Elixir vs Go Performance (Anton Putra)

I think this twitter post and youtube video didn’t get as much attention as I hoped
I am still new to Elixir, so can’t really judge

https://x.com/antonvputra/status/1865845828192977341

Its generally understandable that a compile statically typed language like go will be faster than Elixir (being dynamic and running on a vm) but I a bit surprised the availability performance

2 Likes

:wave:

Some ideas:

  • setting +sbwt none to avoid busy wait consuming the allocated CPU slice (might be irrelevant in this benchmark if there is no wait under load) it was already set
  • ensuring System.onilne_schedulers is equivalent to the available CPUs inside the container should be done automatically already: OTP 23 Highlights - Erlang/OTP
  • ensuring TCP socket options (recbuf (rcvbuf), sndbuf, backlog, reuseport, etc.) are the same for Go and Elixir
  • switching to :json
  • (possibly) disabling Logger or increasing the log level (is Go logging?)
  • separating the Web and DB benchmarks to see where the slowdown is coming from
  • (possibly) spawning processes handling the requests / connections with larger heaps to avoid reallocs
  • (possibly) switching from Bandit to an alternative web server, I remember playing with an Elli-like HTTP/1.1 server and it was outperforming both Bandit and Cowboy in benchmarks with wrk
  • (possibly) switching from Postgrex to an alternative PostgreSQL client and/or connection pool
  • (possibly) running multiple Postgrex pools

However, all of these steps are not common among Elixir developers, so I think the benchmarked app is about as representative (of what we typically write) as it gets. And the benchmark itself highlights some areas for possible improvement :slight_smile:

1 Like

The issue is not Postgrex, but rather the fact it is comparing Ecto (which would be akin to a ORM):

With something that directly sends INSERT commands over the connection:

And if you are going to set up 500 database connections, I would at least split over a few connection pools (by setting pool_count). Otherwise you are likely making the pool the bottleneck.

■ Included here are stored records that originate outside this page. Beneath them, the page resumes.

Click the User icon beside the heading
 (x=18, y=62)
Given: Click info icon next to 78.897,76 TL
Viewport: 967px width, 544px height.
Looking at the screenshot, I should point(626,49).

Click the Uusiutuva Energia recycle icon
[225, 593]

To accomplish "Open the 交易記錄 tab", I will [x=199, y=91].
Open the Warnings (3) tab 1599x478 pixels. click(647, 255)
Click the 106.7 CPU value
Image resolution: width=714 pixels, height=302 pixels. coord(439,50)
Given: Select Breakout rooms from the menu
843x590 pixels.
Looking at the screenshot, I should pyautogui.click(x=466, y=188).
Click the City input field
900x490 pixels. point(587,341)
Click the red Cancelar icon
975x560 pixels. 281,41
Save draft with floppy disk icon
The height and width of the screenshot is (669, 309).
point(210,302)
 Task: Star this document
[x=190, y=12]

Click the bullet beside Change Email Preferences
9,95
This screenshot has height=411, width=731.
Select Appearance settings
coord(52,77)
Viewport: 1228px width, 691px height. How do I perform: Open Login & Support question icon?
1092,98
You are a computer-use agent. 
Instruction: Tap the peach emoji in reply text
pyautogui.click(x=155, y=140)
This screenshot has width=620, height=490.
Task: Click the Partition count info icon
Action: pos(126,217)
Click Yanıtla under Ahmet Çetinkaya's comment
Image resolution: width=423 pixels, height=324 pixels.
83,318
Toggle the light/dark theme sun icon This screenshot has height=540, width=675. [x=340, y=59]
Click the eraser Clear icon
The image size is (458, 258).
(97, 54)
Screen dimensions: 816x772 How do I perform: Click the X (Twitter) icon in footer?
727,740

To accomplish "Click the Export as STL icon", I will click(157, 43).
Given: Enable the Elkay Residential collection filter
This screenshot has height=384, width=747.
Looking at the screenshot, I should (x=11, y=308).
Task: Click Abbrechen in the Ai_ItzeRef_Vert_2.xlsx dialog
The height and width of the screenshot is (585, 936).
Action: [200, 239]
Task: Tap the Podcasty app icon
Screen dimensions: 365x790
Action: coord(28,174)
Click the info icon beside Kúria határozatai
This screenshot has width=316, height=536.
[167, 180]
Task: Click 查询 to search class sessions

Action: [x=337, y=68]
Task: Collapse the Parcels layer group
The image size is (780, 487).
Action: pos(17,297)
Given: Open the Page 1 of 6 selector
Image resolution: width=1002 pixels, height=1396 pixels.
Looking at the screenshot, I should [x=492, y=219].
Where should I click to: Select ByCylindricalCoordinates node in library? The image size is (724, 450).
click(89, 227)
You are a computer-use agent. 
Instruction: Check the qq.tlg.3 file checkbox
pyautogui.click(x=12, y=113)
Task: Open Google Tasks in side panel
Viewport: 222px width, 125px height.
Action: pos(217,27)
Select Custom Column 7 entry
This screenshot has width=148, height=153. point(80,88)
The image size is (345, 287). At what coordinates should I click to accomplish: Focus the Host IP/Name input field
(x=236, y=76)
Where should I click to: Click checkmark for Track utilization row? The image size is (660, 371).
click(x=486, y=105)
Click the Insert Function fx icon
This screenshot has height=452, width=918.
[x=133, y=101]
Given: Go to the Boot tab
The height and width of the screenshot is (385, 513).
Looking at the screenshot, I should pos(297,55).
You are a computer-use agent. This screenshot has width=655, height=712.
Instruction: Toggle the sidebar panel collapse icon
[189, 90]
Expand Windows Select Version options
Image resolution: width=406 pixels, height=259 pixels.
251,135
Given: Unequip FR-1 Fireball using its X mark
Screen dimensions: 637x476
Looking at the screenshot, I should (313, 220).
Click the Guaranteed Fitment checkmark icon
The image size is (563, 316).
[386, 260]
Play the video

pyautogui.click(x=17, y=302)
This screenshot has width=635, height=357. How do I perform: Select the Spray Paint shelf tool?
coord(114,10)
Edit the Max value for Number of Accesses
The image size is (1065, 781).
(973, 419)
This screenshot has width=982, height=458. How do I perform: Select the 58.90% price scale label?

Overall, I’d expect the Go to have better throughput, but there is definitely a bit of apples to oranges going on. I honestly don’t understand why benchmark authors do not ask for some community vetting before publishing.

20 Likes

The first test where it was mentioned that go uses a performant third-party JSON library vs using Jason in elixir is also geared towards putting go in a better light.

If raw performance is the main scope, then he could have used a library like jiffy or to make the comparison fair (since using NIFs can be called cheating), only limit to standard library.

3 Likes

What responses to that video would you have liked to see?

2 Likes

To re-iterate few points , I am very new to elixir
i was expecting elixir to be slower, but to do better on availability

So i was expecting replies on how to improve the benchmark where elixir should naturally do better than Go , which is availability

In other words, what is the trade off, what are we sacrificing performance for?

1 Like

Are you not satisfied with the answer that more DB connections should be given in the pool?

1 Like

If this current implementation handles 10k req/s comapred to 60k/s on golang side, how can it by design provide availability? I am missing something on how that measurement is done?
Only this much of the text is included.